From NC 86's southern terminus at US 15/US 501/NC 54 Bypass (Fordham Boulevard) in Chapel Hill, the highway passes through the town's center and the campus of the University of North Carolina at Chapel Hill. Exiting Chapel Hill, the highway intersects I-40 before crossing into rural Orange County. As NC 86 reaches Hillsborough, it meets I-85 and then passes through Hillsborough's downtown. Further north, 86 meets the southern terminus of NC 57. NC 86 briefly joins NC 49 as they cross the Caswell County line.

Entering the small community of Prospect Hill, NC 86 splits from NC 49 and travels north toward Yanceyville. Just outside Yanceyville, NC 86 joins US 158 and crosses NC 62. After passing through central Yanceyville, US 158 splits west while NC 86 continues north to the state line, where the route continues as State Route 86 and travels into Danville, Virginia.

==History==
Prior to 1940, this was numbered as NC 14. It was renumbered to match up with Virginia's Route 86. Simultaneous with that change, the old NC 65 was renumbered as NC 14.

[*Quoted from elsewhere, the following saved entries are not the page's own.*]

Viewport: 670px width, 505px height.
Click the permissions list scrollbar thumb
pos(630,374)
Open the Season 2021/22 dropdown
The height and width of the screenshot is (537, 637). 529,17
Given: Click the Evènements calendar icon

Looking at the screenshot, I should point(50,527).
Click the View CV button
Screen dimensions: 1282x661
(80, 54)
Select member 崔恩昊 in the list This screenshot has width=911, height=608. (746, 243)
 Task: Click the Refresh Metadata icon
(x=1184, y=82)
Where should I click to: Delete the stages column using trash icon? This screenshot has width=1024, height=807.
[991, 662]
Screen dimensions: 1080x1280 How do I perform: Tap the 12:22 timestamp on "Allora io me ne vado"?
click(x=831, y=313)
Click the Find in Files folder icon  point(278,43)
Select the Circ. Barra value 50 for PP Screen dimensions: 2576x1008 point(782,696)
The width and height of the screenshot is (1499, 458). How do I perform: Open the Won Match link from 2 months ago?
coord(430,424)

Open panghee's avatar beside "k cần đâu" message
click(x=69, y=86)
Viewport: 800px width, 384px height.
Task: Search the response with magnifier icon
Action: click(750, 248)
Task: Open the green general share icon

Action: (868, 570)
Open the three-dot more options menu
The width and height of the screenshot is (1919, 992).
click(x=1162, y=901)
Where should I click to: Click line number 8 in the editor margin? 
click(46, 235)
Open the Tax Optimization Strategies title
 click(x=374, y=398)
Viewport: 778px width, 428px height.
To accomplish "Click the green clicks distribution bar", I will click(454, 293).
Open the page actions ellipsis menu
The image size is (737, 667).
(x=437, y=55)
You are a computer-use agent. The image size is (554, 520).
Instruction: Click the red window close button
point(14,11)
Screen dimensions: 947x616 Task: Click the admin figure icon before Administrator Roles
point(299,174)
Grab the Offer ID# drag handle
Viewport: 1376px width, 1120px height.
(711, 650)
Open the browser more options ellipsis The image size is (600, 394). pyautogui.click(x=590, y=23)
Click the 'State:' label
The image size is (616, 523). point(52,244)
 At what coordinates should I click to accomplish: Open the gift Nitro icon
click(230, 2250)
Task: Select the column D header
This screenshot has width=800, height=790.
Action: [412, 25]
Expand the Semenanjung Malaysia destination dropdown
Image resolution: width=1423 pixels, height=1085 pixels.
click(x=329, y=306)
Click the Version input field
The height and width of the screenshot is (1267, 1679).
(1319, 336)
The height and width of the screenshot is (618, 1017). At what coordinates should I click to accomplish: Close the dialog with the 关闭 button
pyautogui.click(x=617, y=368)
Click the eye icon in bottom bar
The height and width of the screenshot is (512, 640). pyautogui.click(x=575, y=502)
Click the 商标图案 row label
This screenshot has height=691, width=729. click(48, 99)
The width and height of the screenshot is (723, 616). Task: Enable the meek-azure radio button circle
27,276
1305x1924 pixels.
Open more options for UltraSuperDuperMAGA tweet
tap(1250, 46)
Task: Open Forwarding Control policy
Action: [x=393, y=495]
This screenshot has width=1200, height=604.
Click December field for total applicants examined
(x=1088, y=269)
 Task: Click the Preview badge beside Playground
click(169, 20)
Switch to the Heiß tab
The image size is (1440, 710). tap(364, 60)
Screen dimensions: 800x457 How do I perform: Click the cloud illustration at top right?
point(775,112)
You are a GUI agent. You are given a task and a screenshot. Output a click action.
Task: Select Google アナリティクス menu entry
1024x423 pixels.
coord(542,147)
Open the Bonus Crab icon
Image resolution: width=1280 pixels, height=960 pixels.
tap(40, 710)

Old North Carolina Highway 86, (sometimes referred to as Old 86), is a highway that parallels NC 86. Heading from NC 54 near Carrboro, it follows northwest to Homestead/Dairyland Road near the unincorporated community of Calvander, it heads north paralleling I-40 until the intersection at exit 261. Then intersecting I-85, at exit 164, it ends at the intersection with US 70 Business, and NC 86. The highway was moved to the more heavily traveled corridor between Chapel Hill and Hillsborough in the 1950s.

==Major intersections==

County: Location; mi; km; Destinations; Notes
Orange: Chapel Hill; 0.0; 0.0; US 15 / US 501 / NC 54 (Fordham Boulevard) – Carrboro, Pittsboro; Interchange
​: 5.5– 5.7; 8.9– 9.2; I-40 – Raleigh, Greensboro; Exit 266 (I-40)
Hillsborough: 12.1– 12.3; 19.5– 19.8; I-85 – Durham, Greensboro; Exit 165 (I-85); southern terminus of NC 86 Truck
12.8: 20.6; US 70 Bus. east / Elizabeth Brady Road; Southern end of US 70 Bus. concurrency
14.5: 23.3; US 70 Bus. west (Corbin Street); Northern end of US 70 Bus. concurrency
14.8: 23.8; US 70 / NC 86 Truck south (Cornelius Street) – Durham, Burlington; Northern terminus of NC 86 Truck
​: 15.2; 24.5; NC 57 north – Roxboro; Southern terminus of NC 57
​: 27.0; 43.5; NC 49 south – Graham; Southern end of NC 49 concurrency
Caswell: Prospect Hill; 27.5; 44.3; NC 49 north – Roxboro; Northern end of NC 49 concurrency
Hightowers: 34.3; 55.2; NC 119 – Mebane, Semora
​: 38.9; 62.6; US 158 east – Roxboro; Southern end of US 158 concurrency
Yanceyville: 41.9; 67.4; NC 62 north – Milton; Southern end of NC 62 concurrency
42.1: 67.8; NC 62 south (Main Street); Northern end of NC 62 concurrency
44.2: 71.1; US 158 west / County Home Road – Reidsville
​: 53.1; 85.5; SR 86 north – Danville; Virginia state line
1.000 mi = 1.609 km; 1.000 km = 0.621 mi Concurrency terminus;

==Special routes==
===Hillsborough truck route===

North Carolina Highway 86 Truck (NC 86 Truck) is a bypass route for truck drivers that are traveling through the city of Hillsborough. This 8.3 mi route goes west around the entire city, via I-85 (between exits 165 and 160), I-85 Connector and US 70. The routing is well marked throughout and there are warning signs for truck drivers, including "tolerance ends," for that continue through the city.